Louis’s novel goes down not like cod-liver oil but whiskey. What a relief to leave the other pundit-prescribed books wilting on the bedside table in exchange for a novel that scorches and seethes ... Louis offers a candid psychological portrait that shines with exact, if at times excessive, detail ... The novel’s sociological thrust guards against the self-absorption that mars some autofiction. In its attention to the village and its inhabitants, the novel traces how we exist, and are produced, socially.
Although it explores a childhood in a northern France blighted by poverty, misery, and prejudice...it is not a return home during a middle age tempered by literary success; it is not replete with emotion recollected in tranquility. It is written in the white heat of recent experience … Louis paints his narrator not only as a fearful victim of violence and poverty, but also, in his dreams, as a ‘class renegade,’ as he set about adopting values ‘precisely in order to construct a self in opposition to my parents, in opposition to my family.’ His parents thus were raising not only a homosexual, but also a class traitor … But his own homosexuality and his own class origins belong to him as a gift that he can bestow with a mixture of relish and cold rage on his fellow citizens … Louis enacts a sort of homecoming as he offers his compatriots a new version of their country.
At once a Künstlerroman and a coming-out narrative, The End of Eddy tracks the intellectual and sexual becoming of a boy whose flamboyance, whose ‘fancy ways’ and ‘queeny gestures,’ place him at odds with the conservative ethos of his village, locking him in a struggle between his organic nature and the expectation that he will replicate, in both demeanor and life ambition, the men he grew up around … Louis has a genius for showing how poverty can wear down the human mind. It drains his family members of any excess tenderness; it forces them into increasingly twisted contortions of justification … Eddy has his eyes on the world outside this narrow realm, and his desire to flee seems almost borne of his sexuality, as though being gay and being an ‘arrogant class renegade,’ as he calls himself, were mutually generating phenomena.
...this concise novel adroitly captures the downstream effects of reactionary rural culture, heightened by the rise of hard-right ideology and the destabilization of the working class in contemporary Europe, granting its reader an extraordinary portrait of trauma and escape.
The best moments of this good though certainly dispiriting book are those in which we sense that better things await the protagonist in a world far beyond his window.
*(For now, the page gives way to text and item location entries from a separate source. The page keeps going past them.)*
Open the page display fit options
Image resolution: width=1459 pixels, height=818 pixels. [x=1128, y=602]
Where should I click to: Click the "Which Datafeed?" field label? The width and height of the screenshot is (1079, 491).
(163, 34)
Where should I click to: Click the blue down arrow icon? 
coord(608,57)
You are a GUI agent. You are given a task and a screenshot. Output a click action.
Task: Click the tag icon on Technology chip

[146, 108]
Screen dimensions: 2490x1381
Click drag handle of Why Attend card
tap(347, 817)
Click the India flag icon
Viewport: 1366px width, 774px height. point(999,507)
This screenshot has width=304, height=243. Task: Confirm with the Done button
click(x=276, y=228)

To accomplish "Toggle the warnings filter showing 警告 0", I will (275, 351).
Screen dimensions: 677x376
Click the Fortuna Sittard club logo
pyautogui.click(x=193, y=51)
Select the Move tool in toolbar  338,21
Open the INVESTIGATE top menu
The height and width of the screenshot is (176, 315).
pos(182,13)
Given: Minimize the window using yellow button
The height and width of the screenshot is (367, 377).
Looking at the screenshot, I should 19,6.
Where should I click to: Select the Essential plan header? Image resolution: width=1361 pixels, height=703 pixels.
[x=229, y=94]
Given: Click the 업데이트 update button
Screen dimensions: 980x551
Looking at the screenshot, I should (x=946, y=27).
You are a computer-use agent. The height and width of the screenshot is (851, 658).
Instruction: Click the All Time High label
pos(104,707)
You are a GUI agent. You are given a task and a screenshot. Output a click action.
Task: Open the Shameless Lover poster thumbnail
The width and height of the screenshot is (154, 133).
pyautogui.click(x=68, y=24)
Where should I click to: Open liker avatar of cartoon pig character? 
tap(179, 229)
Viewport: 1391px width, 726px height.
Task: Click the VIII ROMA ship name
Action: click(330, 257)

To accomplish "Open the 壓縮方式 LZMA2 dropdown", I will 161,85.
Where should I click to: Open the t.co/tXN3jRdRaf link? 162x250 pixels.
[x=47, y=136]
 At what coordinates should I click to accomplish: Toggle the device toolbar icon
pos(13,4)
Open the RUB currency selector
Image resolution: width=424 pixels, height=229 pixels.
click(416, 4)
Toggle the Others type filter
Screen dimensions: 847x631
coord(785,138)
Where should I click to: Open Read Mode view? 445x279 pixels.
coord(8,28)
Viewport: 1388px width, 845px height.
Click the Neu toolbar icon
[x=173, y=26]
The events in the book, as the author Édouard Louis has recounted in several interviews, are all true, and they are also terrifying ... The intimate drama of Eddy’s struggle vis-à-vis his sexuality is set against a larger landscape of constraint and claustrophobia that we rarely reflected in literature on or about France ... At the end of The End of Eddy, as all though life itself, there is no complete self-acceptance, no final liberation; for Eddy and for everyone, the struggle to love oneself is always contradictory and never complete.